Reproduce the records from the line containing "Where should I" through the end of the records, keeping both ends. Leave the pictures out of your answer.

━━ PROVIDED RECORDS ━━

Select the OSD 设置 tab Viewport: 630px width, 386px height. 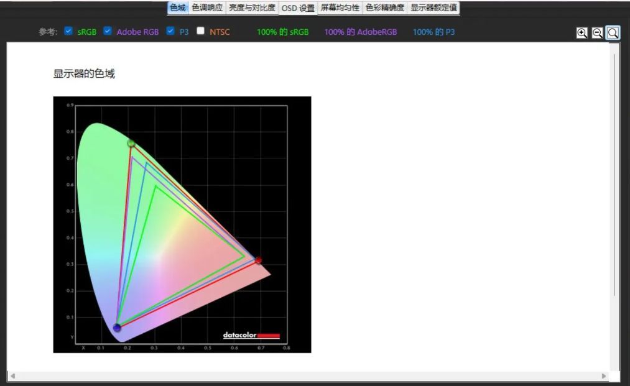pos(298,8)
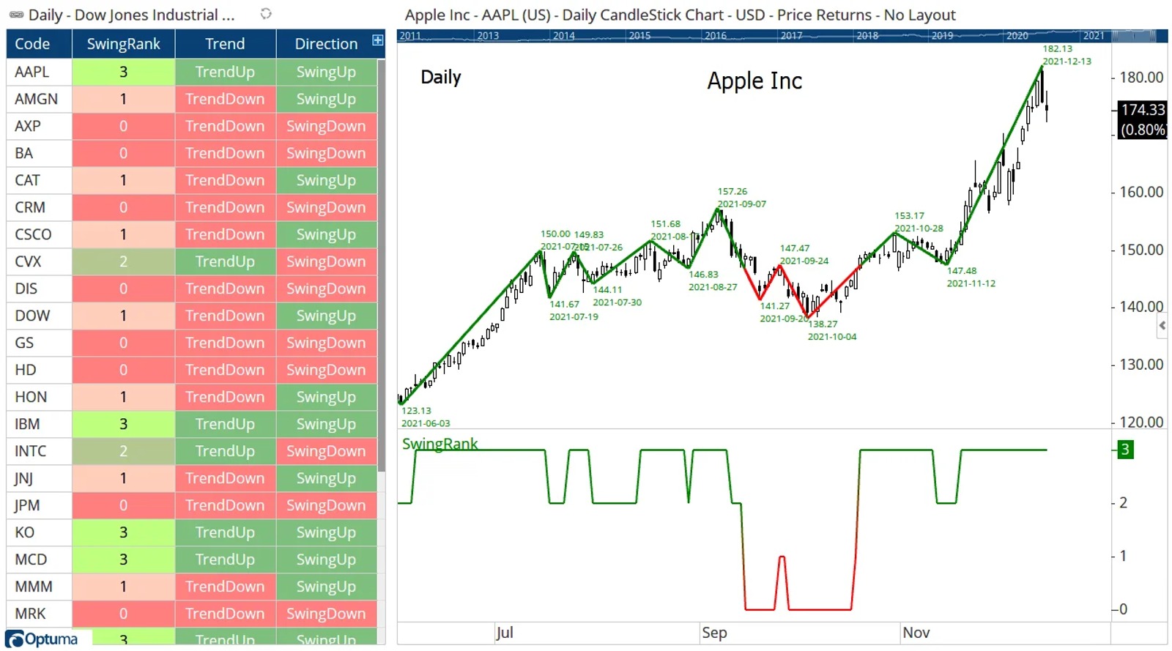1172x651 pixels.
Task: Click the 174.33 current price tag
Action: point(1142,110)
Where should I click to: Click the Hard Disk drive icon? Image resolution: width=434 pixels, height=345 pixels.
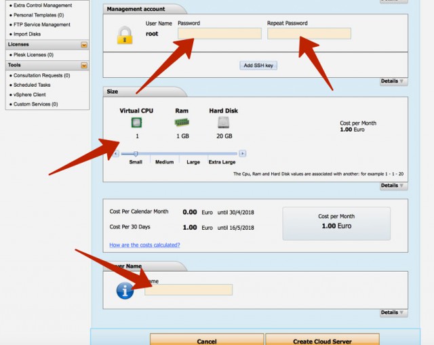(x=224, y=123)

━━━

* _TASK ANSWER_:
Where should I click to: Click the Hard Disk drive icon? Image resolution: width=434 pixels, height=345 pixels.
(x=224, y=123)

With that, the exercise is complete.